In the United States, food poisoning kills about 9,000 people a year.  By storing and cooking foods safely and keeping your kitchen clean, you can reduce your family’s risk of illness. Good hand washing is also key to preventing food poisoning. 

Meats, dairy foods and eggs spoil quickly.  These foods contain bacteria that can cause illness if the foods are not stored or cooked properly.  So keep hot foods – hot (140-165), and cold foods - cold (41 or lower).  Check out the link: Food Temperature Charts for more information.

Food Safety Tips

·         Thaw frozen foods in your refrigerator, under warm running water, or in a microwave.  Do not thaw at room temperature.

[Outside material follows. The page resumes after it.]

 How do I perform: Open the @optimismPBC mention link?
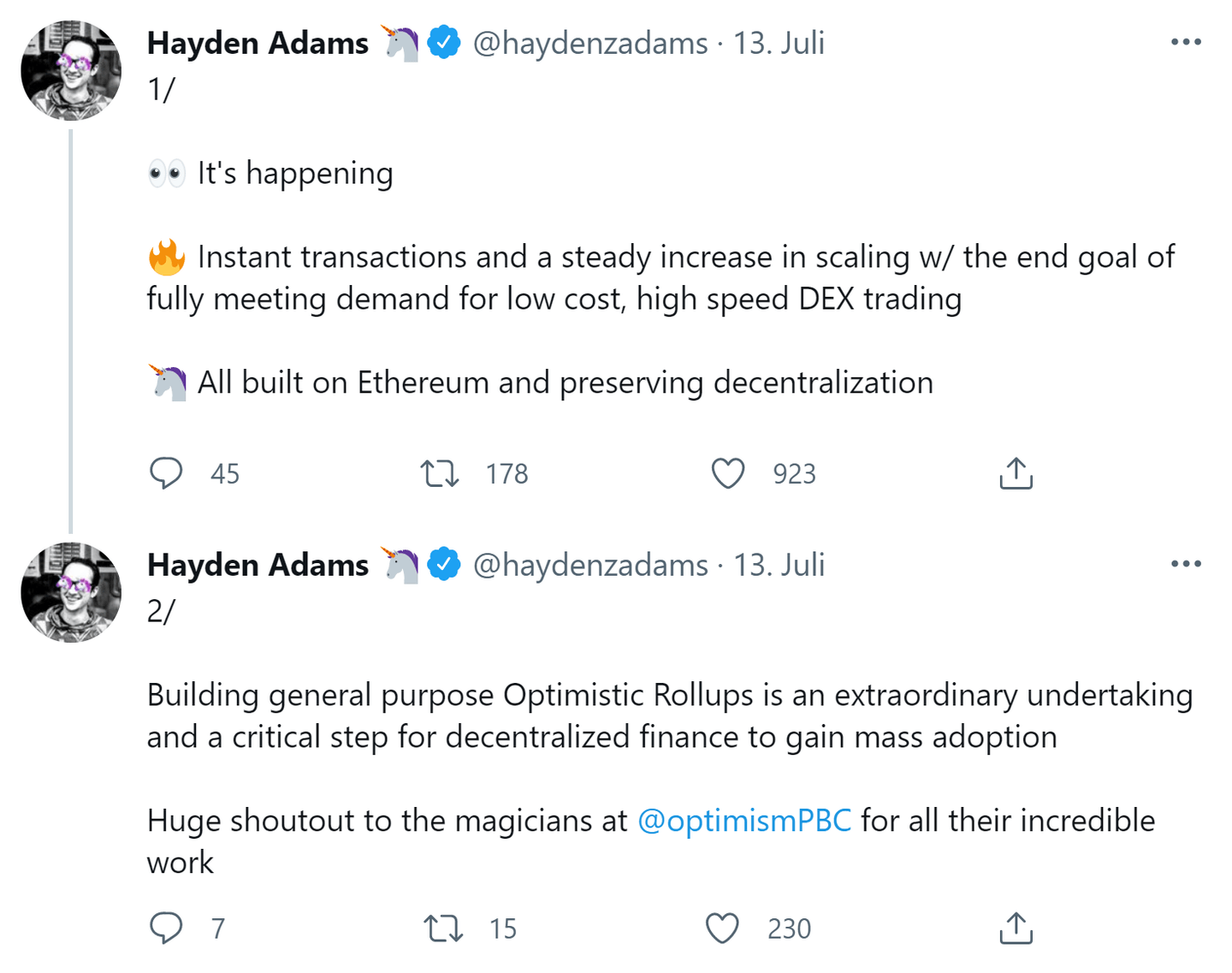[744, 821]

·         Keep your refrigerator at 41 or lower

·         Don’t use marinades for dips or basting after they have been used on raw meat.

·         Use a meat thermometer to be sure meats are safe to eat

·         Many harmful bacteria can live for hours on kitchen surfaces.  Keep your cutting boards, counters, knives, dishcloths, and towels clean. 

·         Don’t use sponges in the kitchen.  They collect small pieces of food and are hard to clean.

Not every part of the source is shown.